— start THE RECORDS —
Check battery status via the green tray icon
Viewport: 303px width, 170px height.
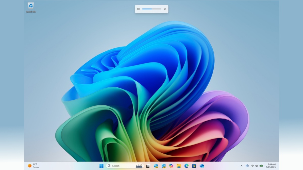pos(261,166)
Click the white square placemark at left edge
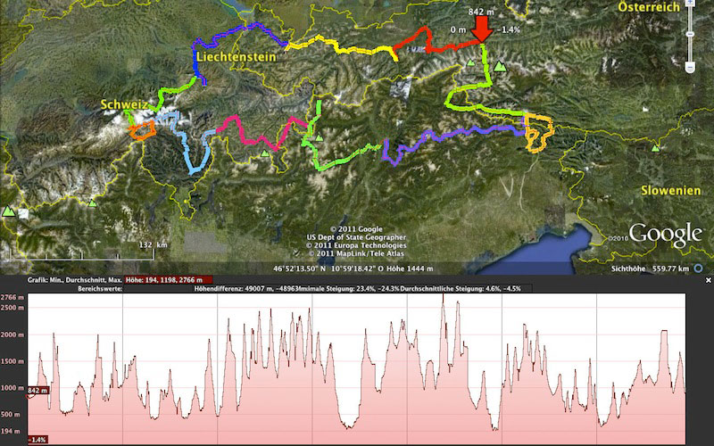 [24, 215]
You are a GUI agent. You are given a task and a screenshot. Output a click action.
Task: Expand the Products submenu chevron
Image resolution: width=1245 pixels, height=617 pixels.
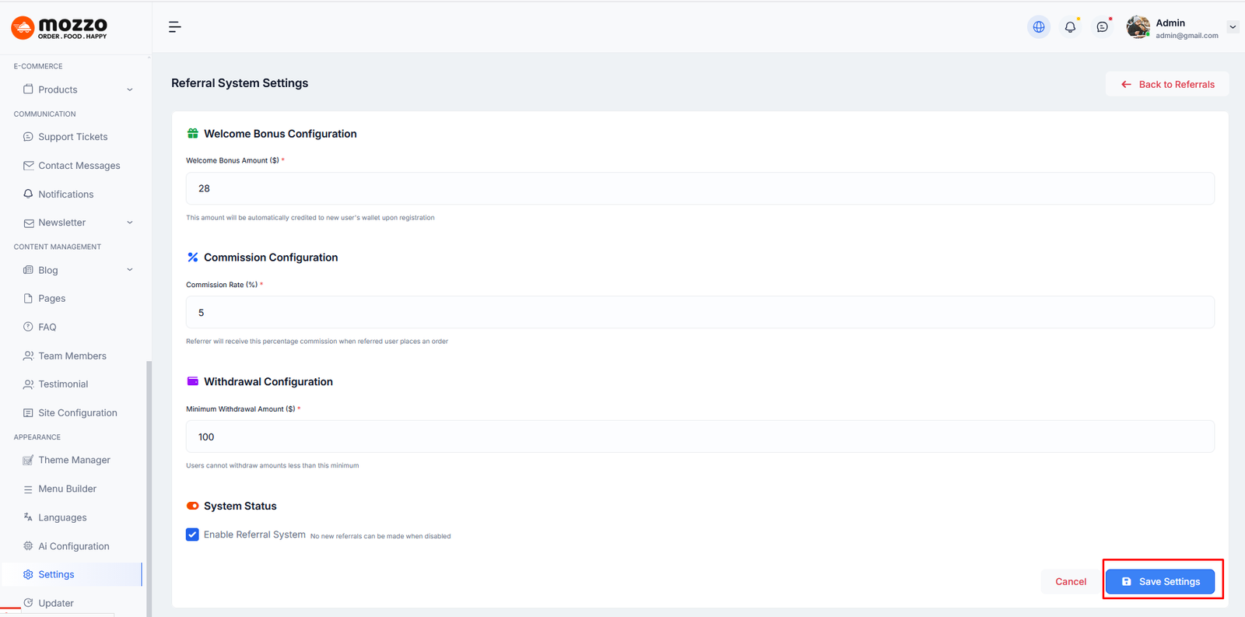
— end THE RECORDS —
◆ AIM ◆
Could you write out all of these lines again, requests included, with every coordinate in the answers increased by 51 and the pictures left out?

◆ REPLY TO THE TASK ◆
Check battery status via the green tray icon
Viewport: 303px width, 170px height.
pos(312,217)
Click the white square placemark at left edge
 [75, 266]
You are a GUI agent. You are given a task and a screenshot. Output a click action.
Task: Expand the Products submenu chevron
Image resolution: width=1245 pixels, height=617 pixels.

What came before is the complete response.